Supplemental Material
sj-pdf-1-imr-10.1177_03000605211038457 - Supplemental material for Spinal cord stimulation: a real-world data analysis on outcomes and differences between rechargeable and non-rechargeable implantable pulse generators
Supplemental material, sj-pdf-1-imr-10.1177_03000605211038457 for Spinal cord stimulation: a real-world data analysis on outcomes and differences between rechargeable and non-rechargeable implantable pulse generators by Thorsten Luecke, Harald Kuhlmann, Melanie May, Marius Petermann, Berit Libutzki and Gunnar Jäehnichen in Journal of International Medical Research
Footnotes
Author contributions
This routine data analysis was financed by Nevro Corp. and carried out and evaluated by HGC Healthcare Consultants GmbH, The Hochschule Niederrhein – University of Applied Sciences in Krefeld, and the Institute for Applied Health Research (Institut für angewandte Gesundheitsforschung GmbH (InGef), in accordance with the study protocol. All authors critically reviewed earlier drafts of the article and made substantial contributions to the final version. All authors discussed the results and commented on the manuscript.

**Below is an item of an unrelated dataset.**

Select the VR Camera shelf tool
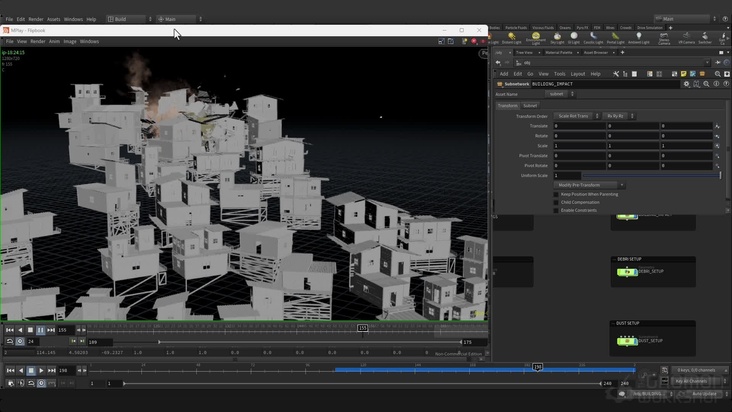Viewport: 732px width, 412px height. point(686,38)
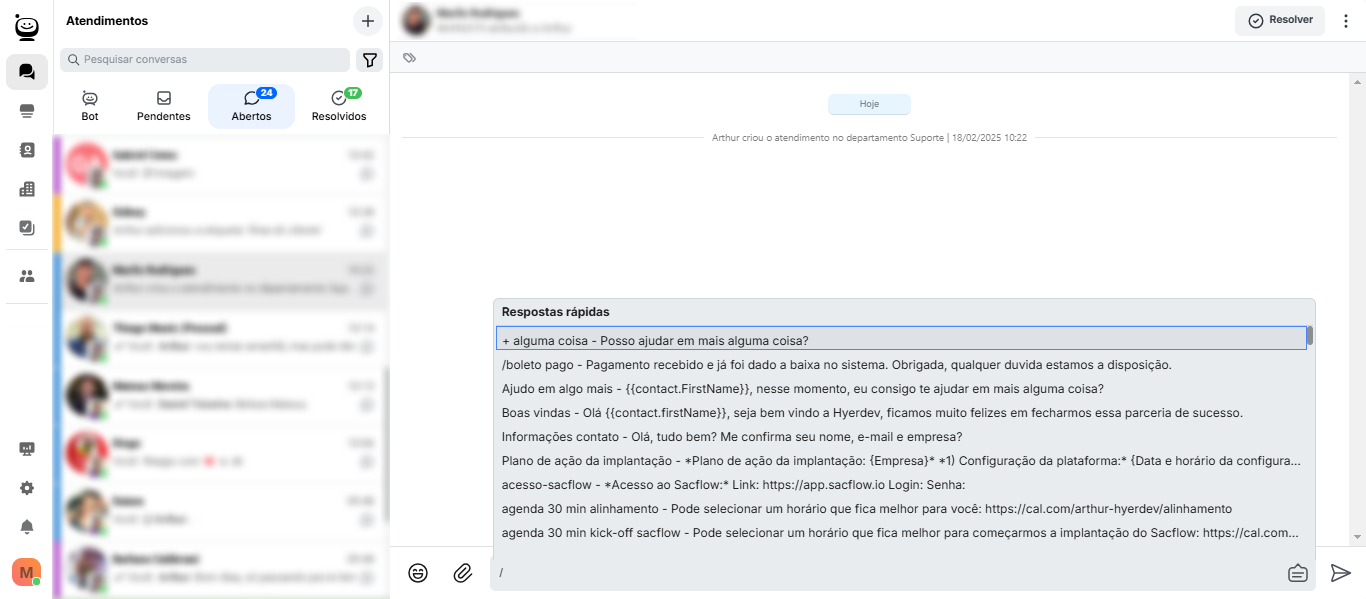Open the conversation filter funnel icon
Screen dimensions: 1366x599
[370, 60]
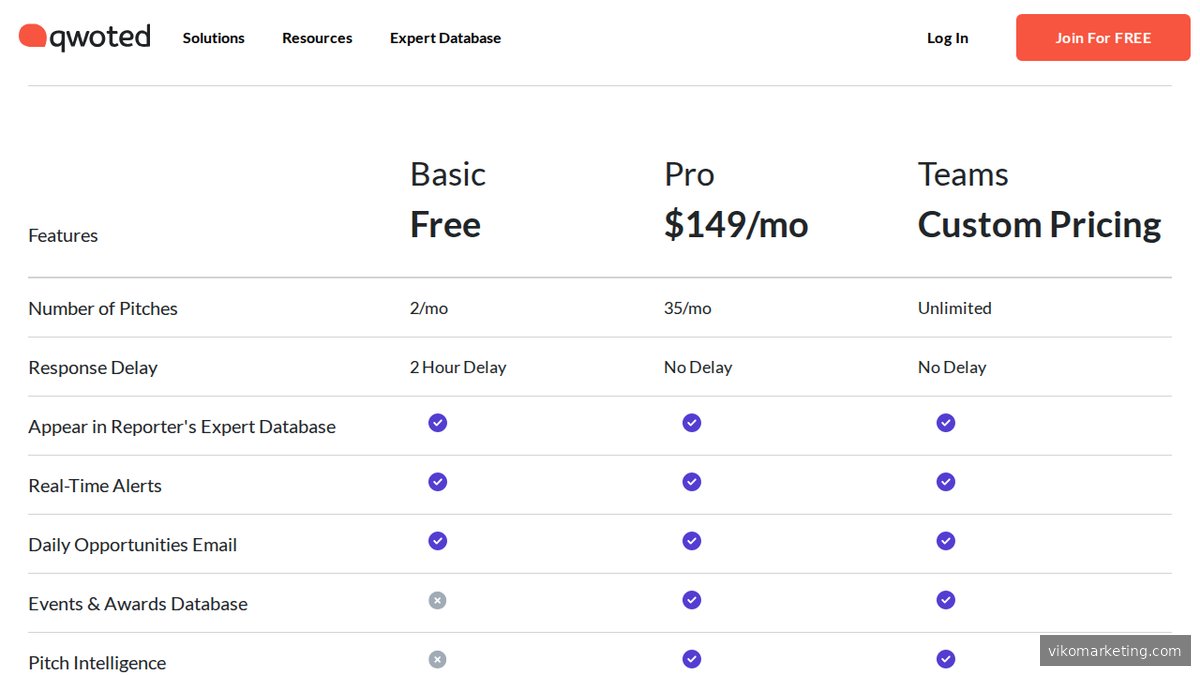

Declaration of conflicting interest
The authors declared the following potential conflicts of interest with respect to the research, authorship, and/or publication of this article: Dr. Luecke is employed at the Franziskus Hospital in Linz. Dr. Jaehnichen is employed at the Roland Hospital in Bremen. Berit Libutzki, Marius Petermann, and Melanie May were employed at HGC Healthcare Consultants GmbH during the conduct of this study. Harald Kuhlmann is Senior Director of Market Access at inspiring-health and was previously employed by Nevro Corp. Dr. Luecke is active on the advisory committee for Nevro and the Center for Second Medical Opinion of the statutory health insurance.
Funding
The authors disclosed receipt of the following financial support for the research, authorship, and/or publication of this article: This study was funded by Nevro Corp. Redwood City, CA, USA.